Locate each line in the listing below that contains the string "agent" and copy those lines out. Case matters.

··· THE RECORDS ···

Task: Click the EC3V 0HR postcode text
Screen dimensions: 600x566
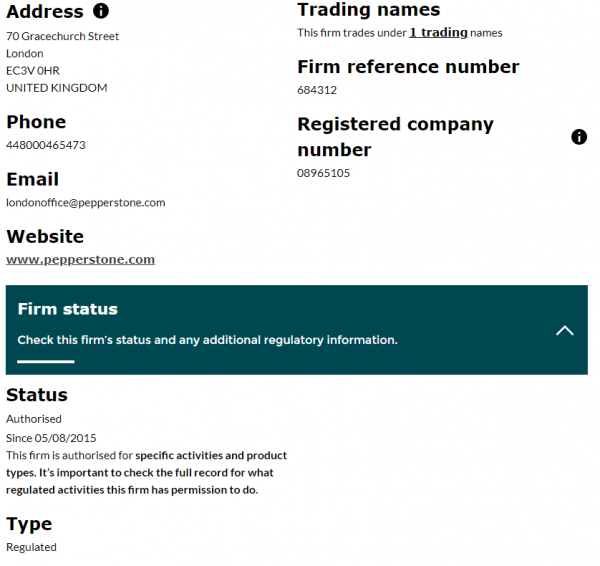Action: tap(33, 70)
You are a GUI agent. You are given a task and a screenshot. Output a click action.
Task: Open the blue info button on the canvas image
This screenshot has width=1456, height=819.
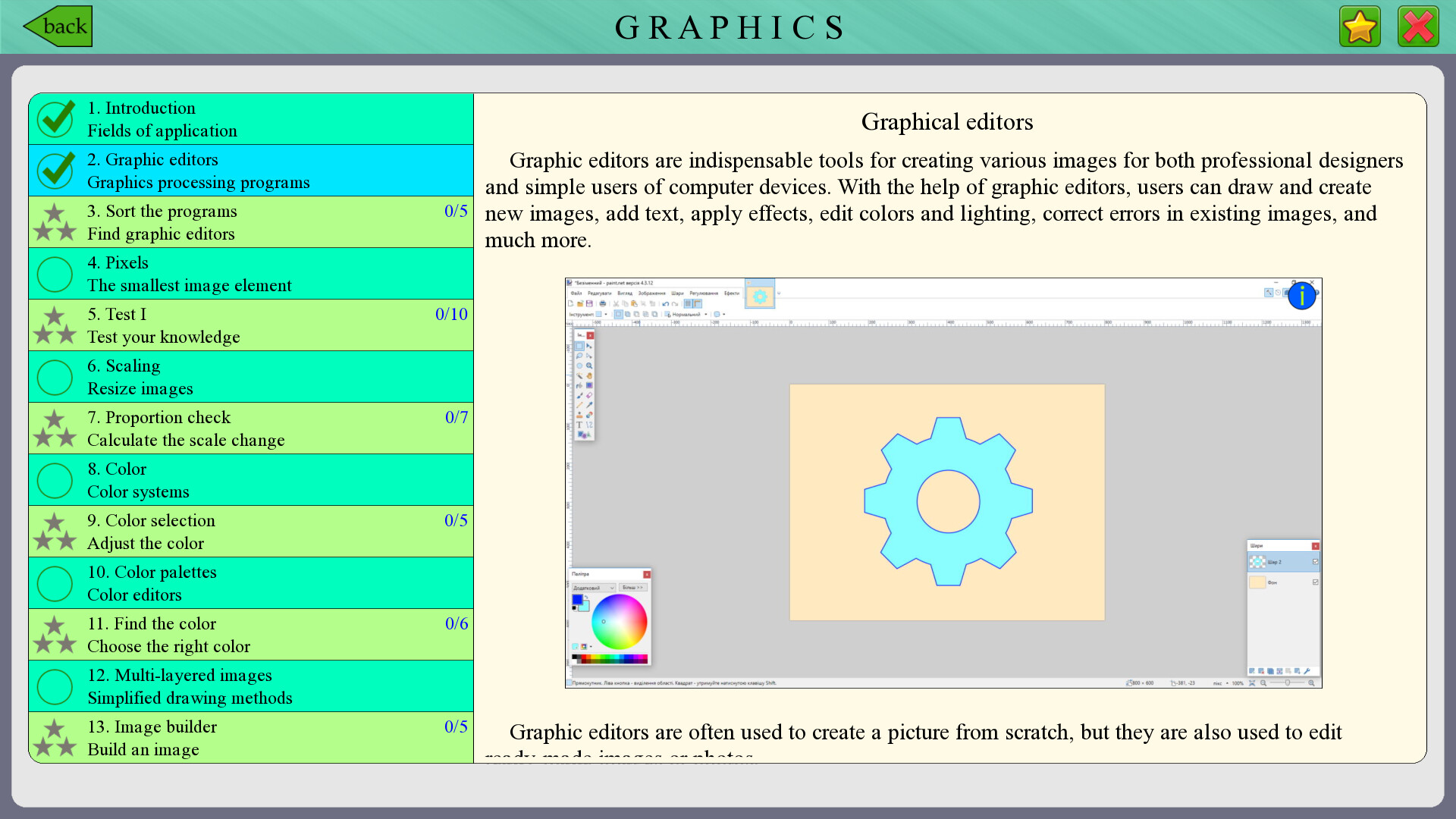[x=1302, y=296]
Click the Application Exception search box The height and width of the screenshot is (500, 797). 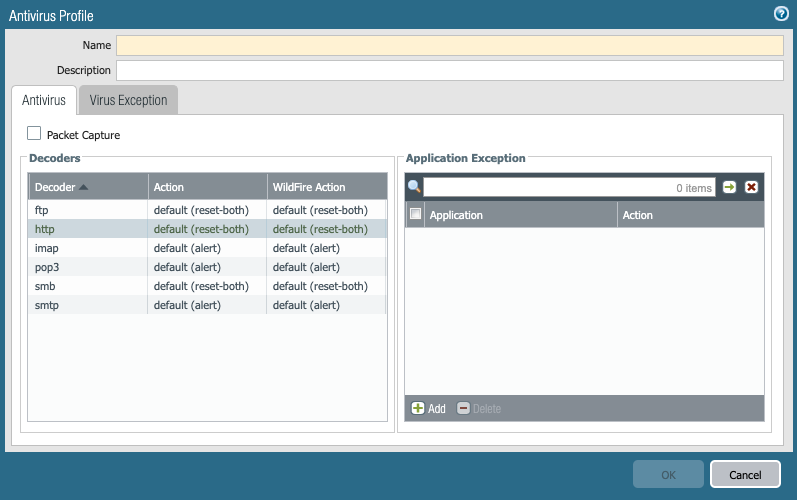pyautogui.click(x=569, y=187)
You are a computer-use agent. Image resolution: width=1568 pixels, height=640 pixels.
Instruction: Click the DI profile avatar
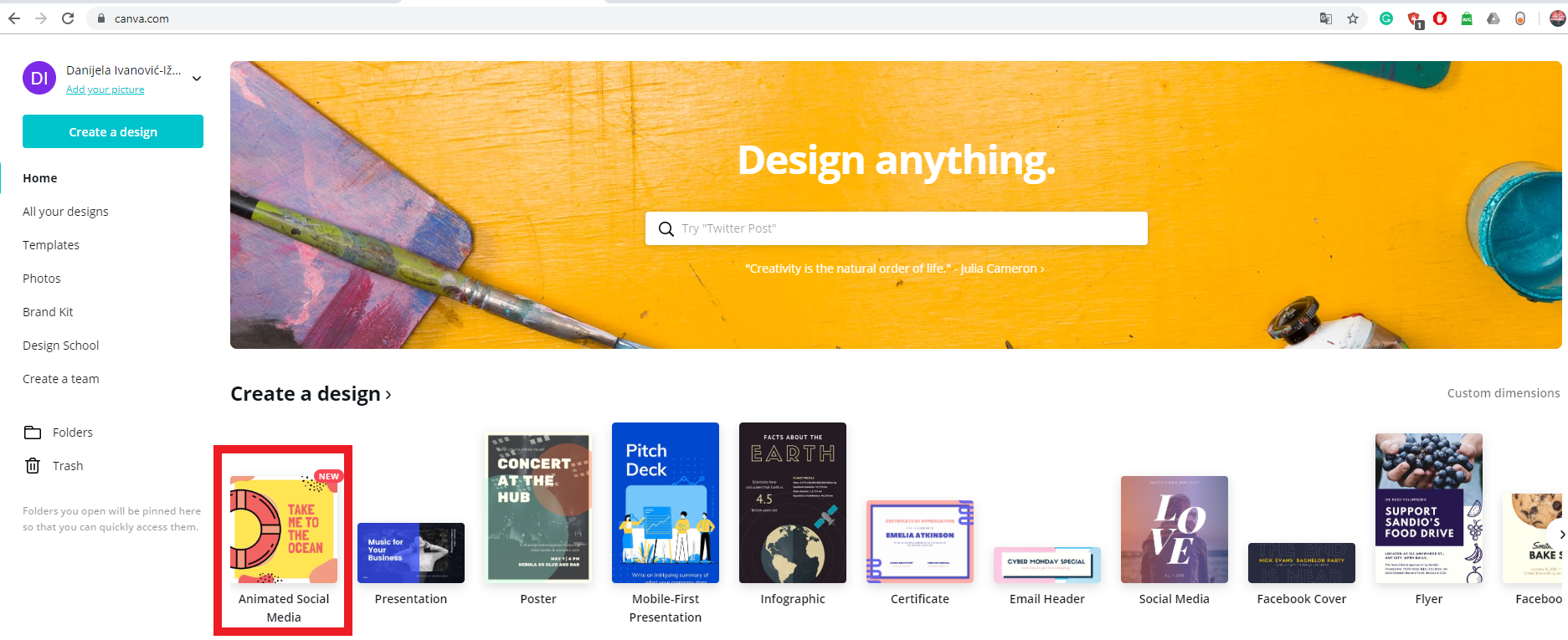[39, 78]
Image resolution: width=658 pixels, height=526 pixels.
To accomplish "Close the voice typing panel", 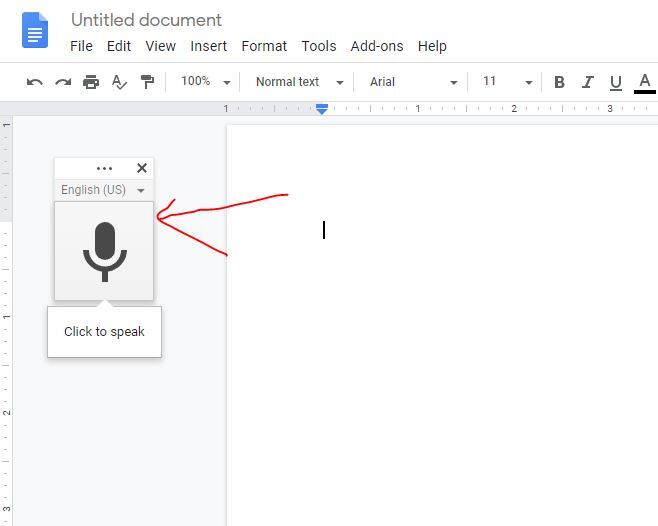I will tap(142, 168).
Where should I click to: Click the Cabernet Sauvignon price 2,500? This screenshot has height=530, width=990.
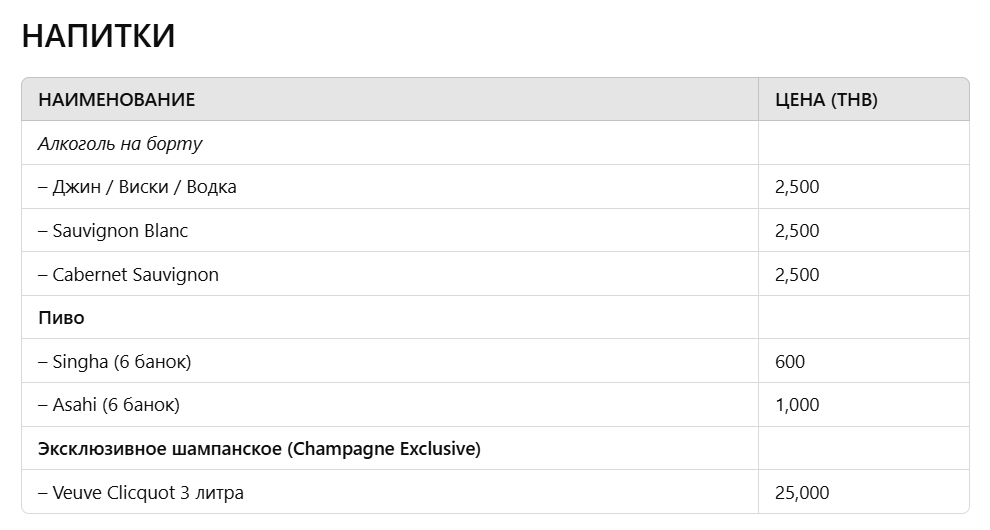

···

** RIGHT ANSWER **
You are a GUI agent. You are given a task and a screenshot. Output a click action.
You are a computer-use agent. Image resolution: width=1568 pixels, height=640 pixels.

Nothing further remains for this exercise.